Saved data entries
[Start of Attachment]
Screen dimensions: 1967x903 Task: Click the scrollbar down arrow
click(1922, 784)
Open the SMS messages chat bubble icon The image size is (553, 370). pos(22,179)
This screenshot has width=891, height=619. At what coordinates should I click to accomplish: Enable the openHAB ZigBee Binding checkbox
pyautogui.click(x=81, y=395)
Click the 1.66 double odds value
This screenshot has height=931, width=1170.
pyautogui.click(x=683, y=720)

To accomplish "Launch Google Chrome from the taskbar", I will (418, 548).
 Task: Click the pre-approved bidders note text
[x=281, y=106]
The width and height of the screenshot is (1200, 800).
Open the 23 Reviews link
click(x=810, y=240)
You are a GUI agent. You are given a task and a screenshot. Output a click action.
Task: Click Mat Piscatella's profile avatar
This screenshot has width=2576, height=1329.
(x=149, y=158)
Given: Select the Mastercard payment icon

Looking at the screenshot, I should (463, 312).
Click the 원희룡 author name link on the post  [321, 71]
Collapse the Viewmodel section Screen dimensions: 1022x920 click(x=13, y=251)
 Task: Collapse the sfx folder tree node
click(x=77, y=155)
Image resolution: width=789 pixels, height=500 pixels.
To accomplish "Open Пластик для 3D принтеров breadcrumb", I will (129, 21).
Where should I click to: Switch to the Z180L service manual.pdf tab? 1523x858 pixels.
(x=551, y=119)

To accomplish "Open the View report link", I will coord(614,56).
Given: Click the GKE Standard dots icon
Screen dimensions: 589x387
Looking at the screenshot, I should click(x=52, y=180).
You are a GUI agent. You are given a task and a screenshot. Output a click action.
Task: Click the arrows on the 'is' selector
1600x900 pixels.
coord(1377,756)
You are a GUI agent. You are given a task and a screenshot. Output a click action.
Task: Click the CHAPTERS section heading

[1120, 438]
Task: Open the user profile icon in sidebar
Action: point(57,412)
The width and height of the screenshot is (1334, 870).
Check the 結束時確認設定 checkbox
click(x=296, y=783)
[End of Attachment]
## [ASSIGNMENT]
Please quote the records above exactly, without skipping a line.

## [RESULT FOR THIS EXERCISE]
Screen dimensions: 1967x903 Task: Click the scrollbar down arrow
click(1922, 784)
Open the SMS messages chat bubble icon The image size is (553, 370). pos(22,179)
This screenshot has width=891, height=619. At what coordinates should I click to accomplish: Enable the openHAB ZigBee Binding checkbox
pyautogui.click(x=81, y=395)
Click the 1.66 double odds value
This screenshot has height=931, width=1170.
pyautogui.click(x=683, y=720)

To accomplish "Launch Google Chrome from the taskbar", I will (418, 548).
 Task: Click the pre-approved bidders note text
[x=281, y=106]
The width and height of the screenshot is (1200, 800).
Open the 23 Reviews link
click(x=810, y=240)
You are a GUI agent. You are given a task and a screenshot. Output a click action.
Task: Click Mat Piscatella's profile avatar
This screenshot has width=2576, height=1329.
(x=149, y=158)
Given: Select the Mastercard payment icon

Looking at the screenshot, I should (463, 312).
Click the 원희룡 author name link on the post  [321, 71]
Collapse the Viewmodel section Screen dimensions: 1022x920 click(x=13, y=251)
 Task: Collapse the sfx folder tree node
click(x=77, y=155)
Image resolution: width=789 pixels, height=500 pixels.
To accomplish "Open Пластик для 3D принтеров breadcrumb", I will (129, 21).
Where should I click to: Switch to the Z180L service manual.pdf tab? 1523x858 pixels.
(x=551, y=119)

To accomplish "Open the View report link", I will coord(614,56).
Given: Click the GKE Standard dots icon
Screen dimensions: 589x387
Looking at the screenshot, I should click(x=52, y=180).
You are a GUI agent. You are given a task and a screenshot. Output a click action.
Task: Click the arrows on the 'is' selector
1600x900 pixels.
coord(1377,756)
You are a GUI agent. You are given a task and a screenshot. Output a click action.
Task: Click the CHAPTERS section heading

[1120, 438]
Task: Open the user profile icon in sidebar
Action: point(57,412)
The width and height of the screenshot is (1334, 870).
Check the 結束時確認設定 checkbox
click(x=296, y=783)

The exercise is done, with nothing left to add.